2. \(e_V^{plateau}\): The relative error in the voltage levels at the two main graphite plateaus (Peaks I & II in the dQ/dV curve).
3. \(e_t^{total}\): The absolute relative error in total discharge time to the cutoff voltage.
4. \(e_t^{plateau}\): The average relative error in the time spans (or voltage intervals) associated with the two graphite plateaus.
This multi-objective approach ensures the optimization algorithm does not sacrifice plateau accuracy for a better fit at the curve endpoints. To assign appropriate weights \(\rho_i\) to these objectives, I employ the Analytic Hierarchy Process (AHP). A judgment matrix is constructed based on the relative importance of each error component for accurately characterizing the LiFePO4 battery behavior.
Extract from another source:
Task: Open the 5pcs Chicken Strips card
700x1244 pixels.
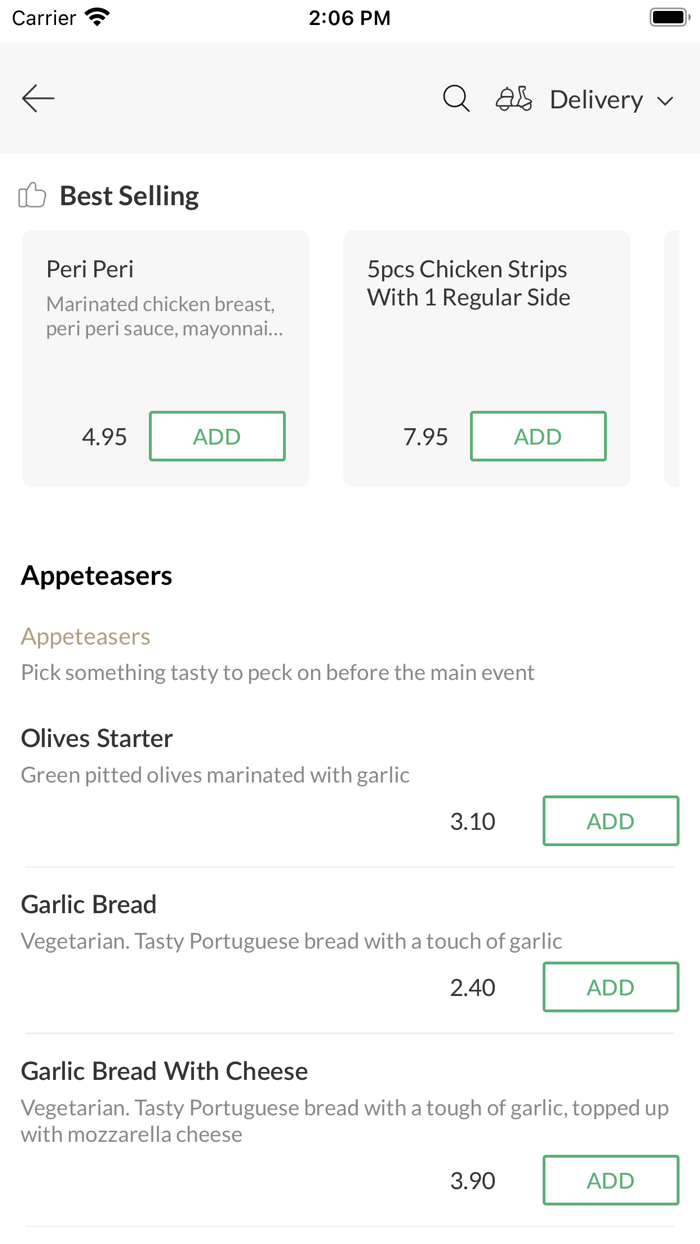Action: pos(486,300)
| Error Component | \(e_V^{all}\) | \(e_V^{plateau}\) | \(e_t^{total}\) | \(e_t^{plateau}\) |
|---|---|---|---|---|
| \(e_V^{all}\) | 1 | 3 | 5 | 4 |
| \(e_V^{plateau}\) | 1/3 | 1 | 3 | 2 |
| \(e_t^{total}\) | 1/5 | 1/3 | 1 | 1/2 |
| \(e_t^{plateau}\) | 1/4 | 1/2 | 2 | 1 |
Solving this matrix yields the priority vector (weights) after consistency verification (CR < 0.1):
$$\rho = \begin{bmatrix} 5.4621 \times 10^{-1} \\ 2.3230 \times 10^{-1} \\ 8.3753 \times 10^{-2} \\ 1.3772 \times 10^{-1} \end{bmatrix}$$
These weights are then used in the composite objective function \(f\).
I utilize the Simulated Annealing (SA) algorithm to minimize \(f\) and identify the optimal parameter set. SA is a global optimization heuristic well-suited for nonlinear problems with multiple local minima. It works by iteratively proposing new parameter sets, accepting those that lower the objective function, and occasionally accepting worse solutions with a probability that decreases over the “cooling” process, thus helping to escape local optima.
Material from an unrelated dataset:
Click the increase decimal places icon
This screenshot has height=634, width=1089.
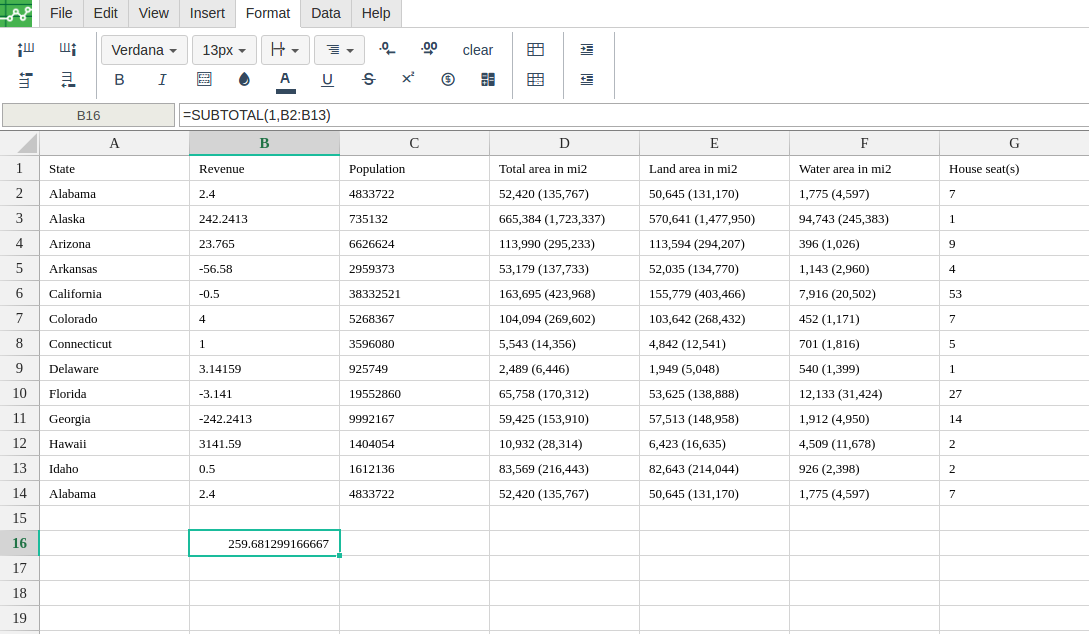(x=429, y=49)
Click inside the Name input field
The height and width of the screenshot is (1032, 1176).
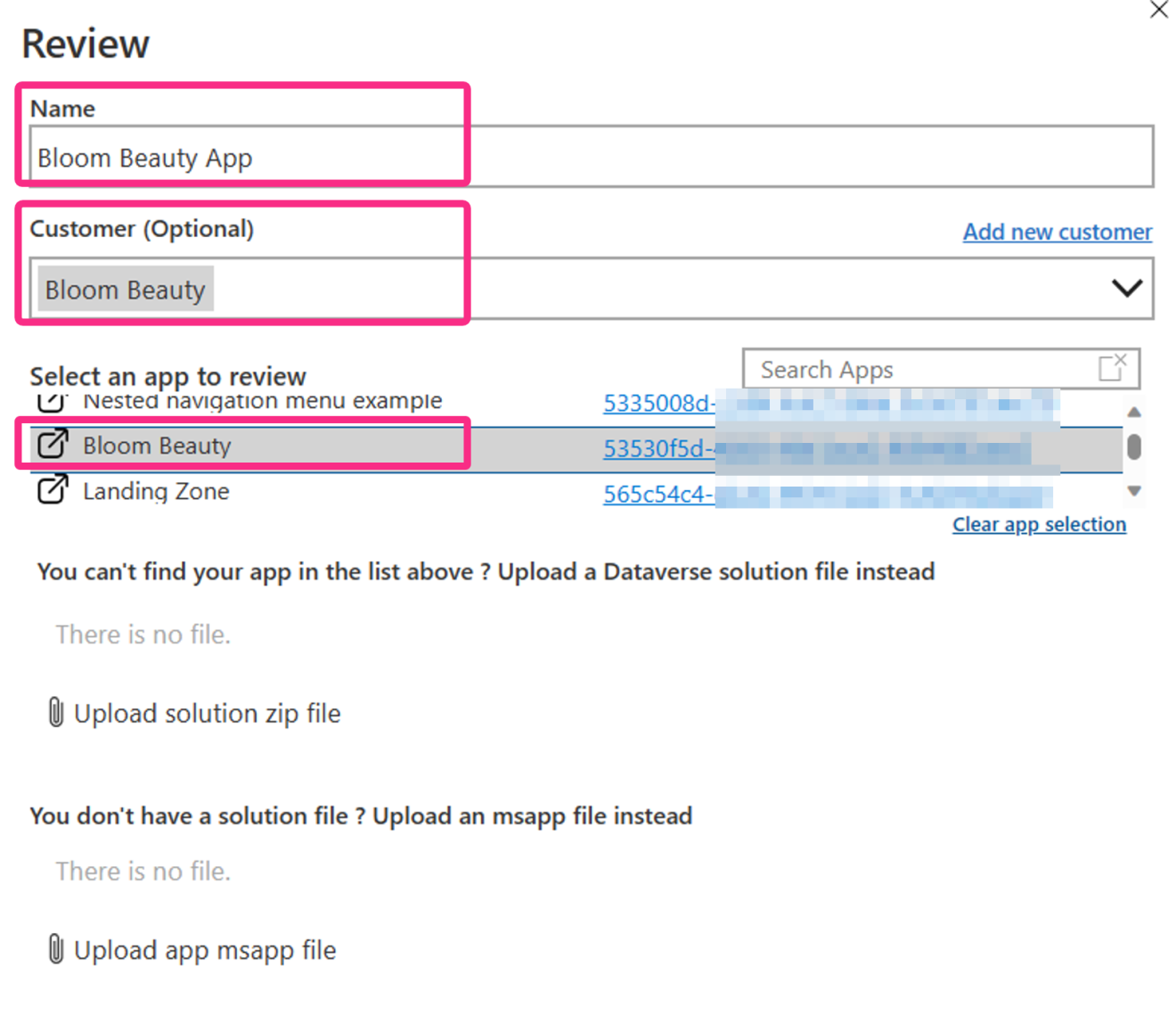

The identification is performed using experimental data from a commercial LiFePO4 battery discharged at a low rate of C/20. The results demonstrate a marked improvement. Compared to identification using only the global voltage error, my plateau-aware method produces a simulated voltage curve where the characteristic plateaus align almost perfectly with the experimental data. The voltage error during the long mid-discharge plateau is reduced to within 10 mV, a significant enhancement. The identified parameters are listed below.
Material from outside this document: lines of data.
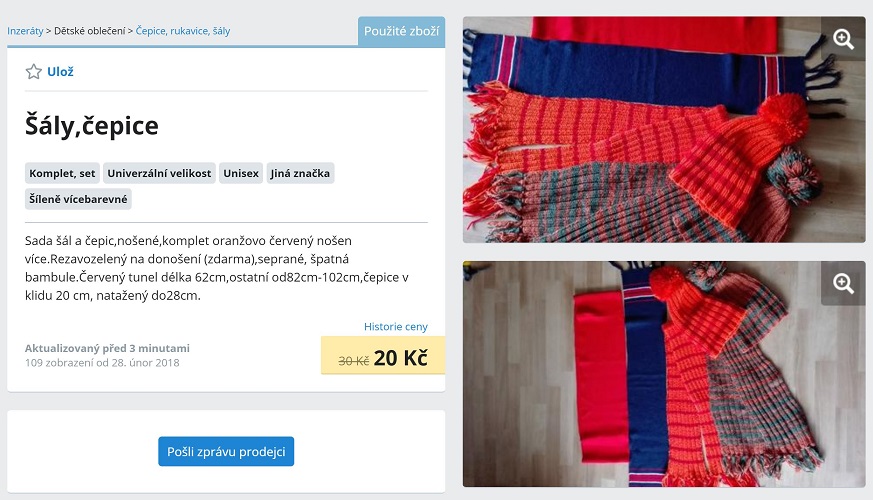The height and width of the screenshot is (500, 873).
Task: Click the Unisex tag
Action: pyautogui.click(x=241, y=173)
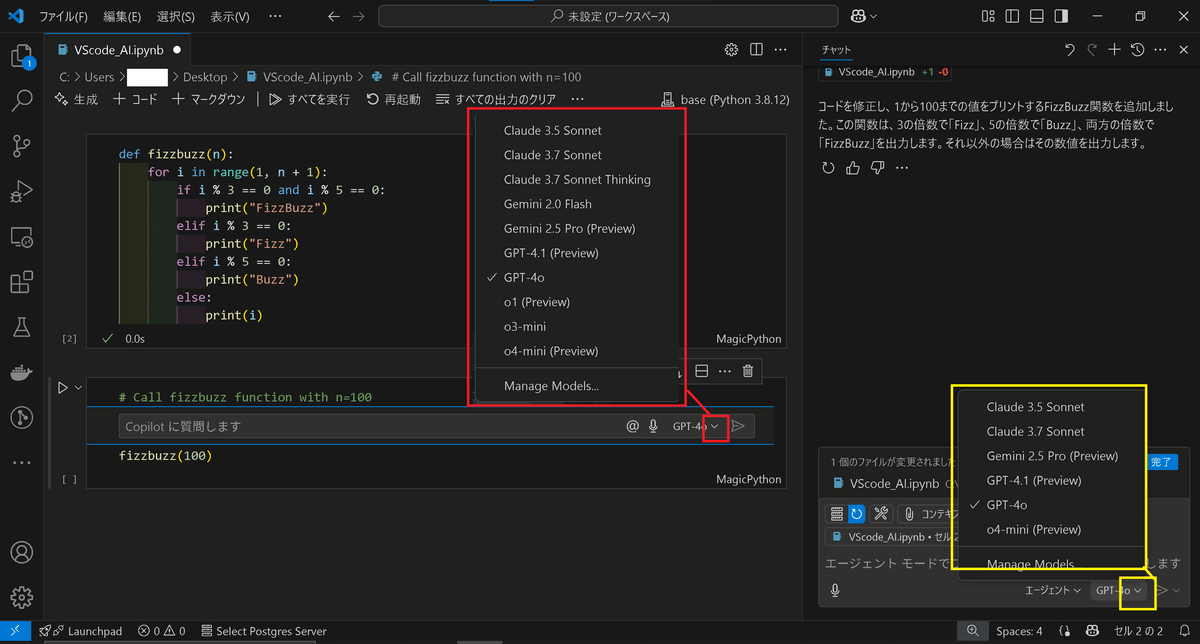The width and height of the screenshot is (1200, 644).
Task: Open the GPT-4o model dropdown in inline chat
Action: (694, 425)
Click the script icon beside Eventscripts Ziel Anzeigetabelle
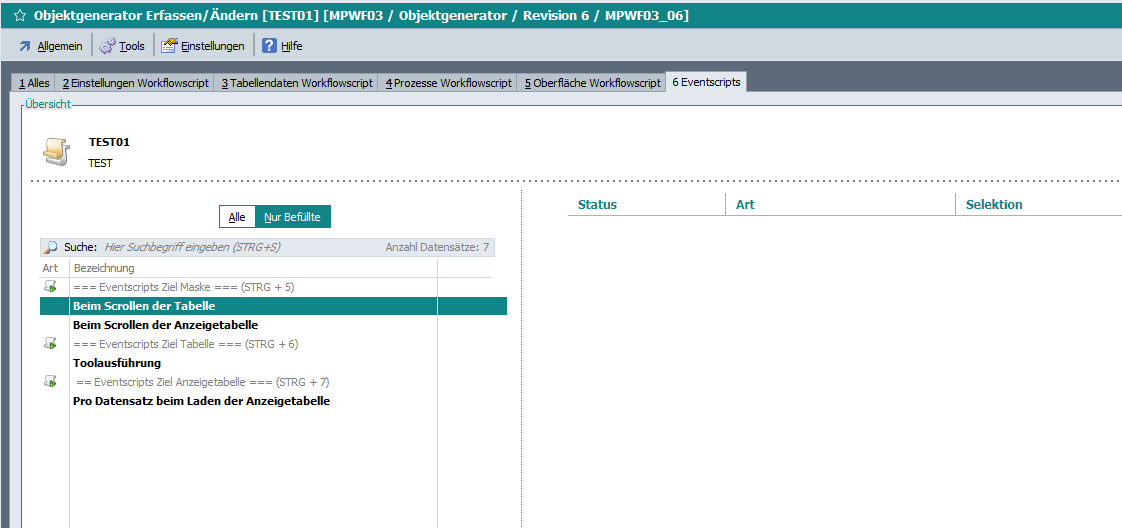The height and width of the screenshot is (528, 1122). click(x=50, y=382)
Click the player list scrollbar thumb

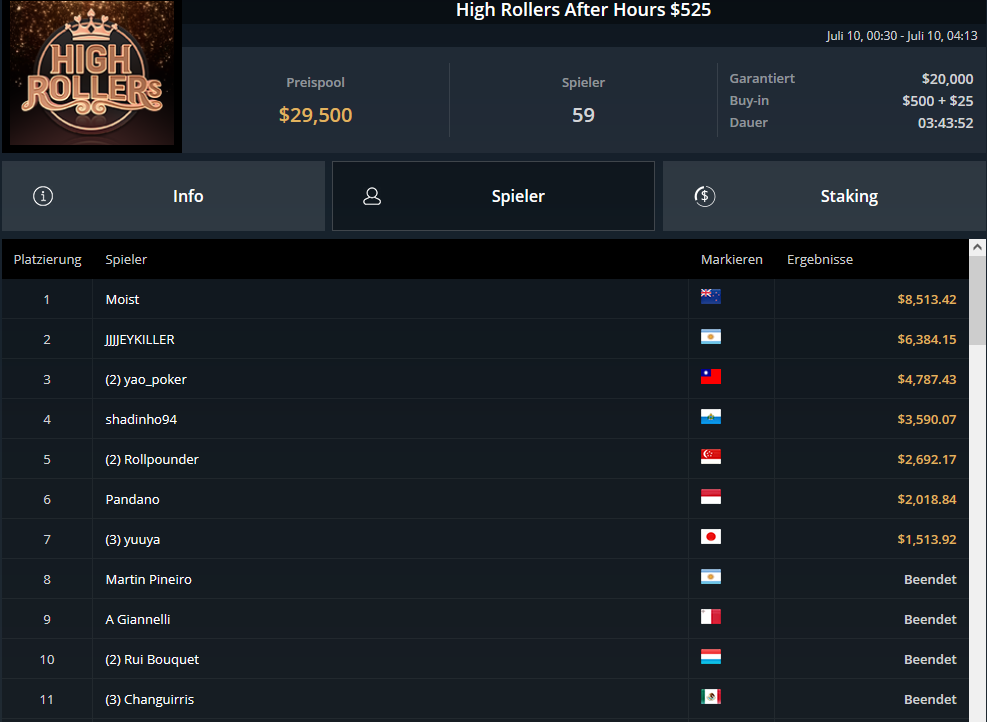coord(978,300)
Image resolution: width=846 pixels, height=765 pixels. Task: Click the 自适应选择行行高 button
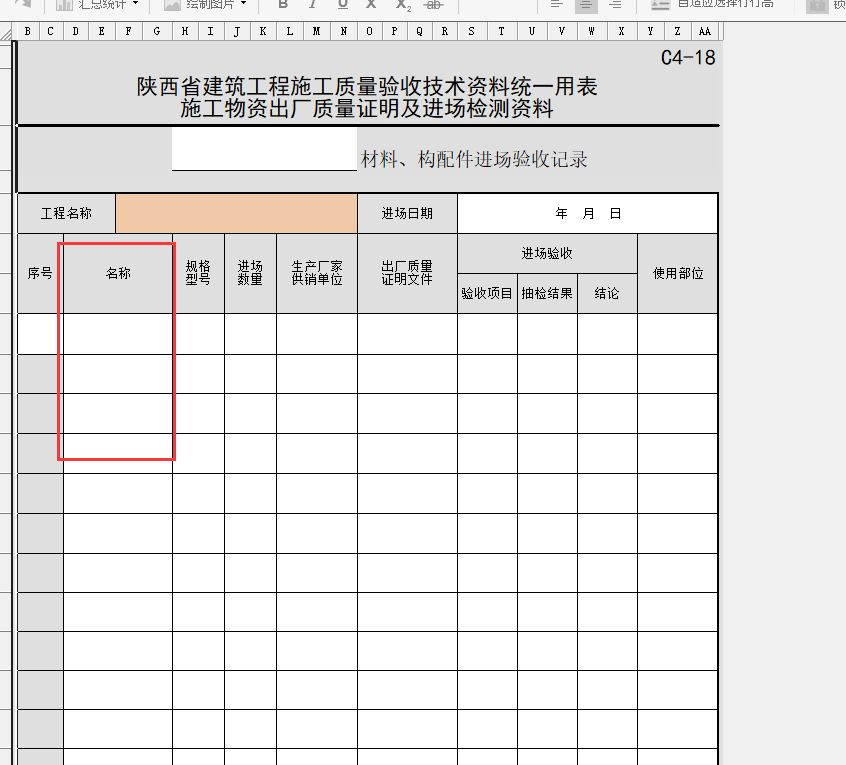coord(712,5)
| Electrode | Initial SOL (x) | Reaction Rate Constant \(k\) (m2.5/(mol0.5·s)) | Solid Diffusion Coefficient \(D_s\) (m2/s) |
|---|---|---|---|
| Positive (LiFePO4) | 0.0375 | 3.1125 × 10-11 | 1.1810 × 10-18 |
| Negative (Graphite) | 0.8753 | 1.6077 × 10-12 | 3.5085 × 10-14 |
To validate the generality of the identified parameters, I test the model against independent experimental data at higher discharge rates (0.5C and 1.0C). The model, parameterized with the values from the low-rate C/20 identification, shows good predictive capability. While errors at the very beginning and end of discharge persist due to inherent limitations in the open-circuit potential functions and model simplifications, the accuracy in the critical voltage plateau regions remains high. This confirms that the parameters identified by my method are not merely a fit to a specific curve but capture the fundamental electrochemical kinetics of the LiFePO4 battery more authentically.
In conclusion, this work presents a refined methodology for electrochemical parameter identification of LiFePO4 batteries. By shifting the focus from a generic global error minimization to a feature-aware optimization that specifically targets the graphite negative electrode’s voltage plateaus, I achieve a more accurate and physically representative parameter set. The enhanced Single Particle Model with liquid phase potential provides a efficient yet accurate platform for this identification. The parameters obtained through this process better reflect the true intercalation dynamics and health state of the LiFePO4 battery, which is crucial for advanced battery management, state-of-health estimation, and performance prediction. This approach underscores the importance of tailoring identification strategies to the unique electrochemical signatures, like the distinct voltage plateaus, of specific battery chemistries such as the LiFePO4 battery.